Jätkäsaari will eventually get 20 hectares (490 acres) of public parks, including a large central park. But right now most of it is just a dusty fields reminiscent of Wild West imagery. Even the children’s playground is covered in rubber rather than anything living. When a large new area like Jätkäsaari is built in phases, the new residents often have to live years without proper green areas, surrounded by construction sites. In the Finnish urban development culture, the parks are usually built last, after the streets and buildings. That is because the city (that is responsible for building the parks) wants to gather a maximum amount of funds from the land sales before the construction of the recreational areas.

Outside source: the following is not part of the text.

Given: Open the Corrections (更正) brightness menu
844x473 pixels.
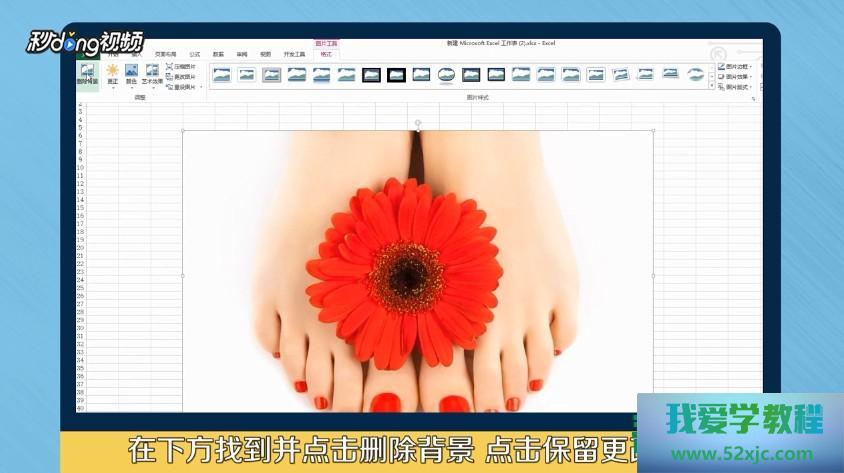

I like the relatively high urban density of the area but I really think there should be a much higher density of green spaces and structures as well. Bicycling around Jätkäsaari I could not help wondering if a bit more could be done to add green elements and spaces to the urban structure. Maybe the parks could be built in smaller phases? Why could there not be more trees on the streets and squares? Maybe small, movable green elements such as the ones featured on Nature Cots could be installed in public and private spaces?
Fortunately most of the block courtyards are quite green with vegetation since the car parking is mostly below grade. And there are a couple of trees and small vines on the streets as well. So at least the residents have some green spaces to resort to. But for the first residents the wait for the public green spaces has really been ruthlessly long. Let’s hope the city of Helsinki will speed up the construction of the green layer, add intensity to it and make Jätkäsaari become truly alive!
The first modules of The Movable Bilberry Pad are now ready. The Siberian larch container modules were planted with wild bilberries, lingonberries, crowberries and some other forest floor plants such as mosses and calluna.
The heath forest floor transplant that we will use for the Movable Bilberry Pad has arrived! Piiraisen Viherpalvelu delivered and installed the transplant swiftly. The forest floor transplant is shipped in a 2 m (6 ft) wide roll that contains 5 meters (16 ft) of heath ”carpet”. The transplant contains bilberry and lingonberry shrubs, various mosses, heather, crowberry and some other forest floor plants. For our installation we received 20 m2 of transplant that will be watered and cared for during the summer. In the fall we will move the healthiest plants to movable containers and take them to Maijala service center for the elderly in Kangasala.
In Rotterdam we saw this fabulous Bobbing Forest installation by the Dutch artist Jorge Bakker. The installation consists of floating buoys that have live trees planted in them. In the winds and waves of the Rijnhaven bay, the trees bob and sway around beautifully. The Bobbing Forest creates an interesting, new type of forest close to a very concrete-jungle part of Rotterdam. Kudos for the people who have made this happen!
The Portable Farm was successfully planted and is now ready for the summer. Thanks to the amazing people at Maijala service center!
The first phase of planting for the Portable Farm was carried out successfully. The brisk residents of the Maijala service center in Kangasala planted the seedlings of useful plants and flowers very quickly. The weather was a bit cold, but let’s hope at least some of the plants will survive and prosper! We also planted a family apple tree that has branches from 4 different apple varieties. We’ll see if we get proper harvest already this year.
The spring has been really cold in Finland but finally it’s getting a tad warmer. We are preparing to plant the first phase of the Movable Bilberry Pad project with the residents of Maijala service center in Kangasala. The project is funded by Kone Foundation & the Finnish Cultural Fund and very generously sponsored by Messupuu and Piiraisen Viherpalvelu. A Big Thank you to all of them for making this project possible!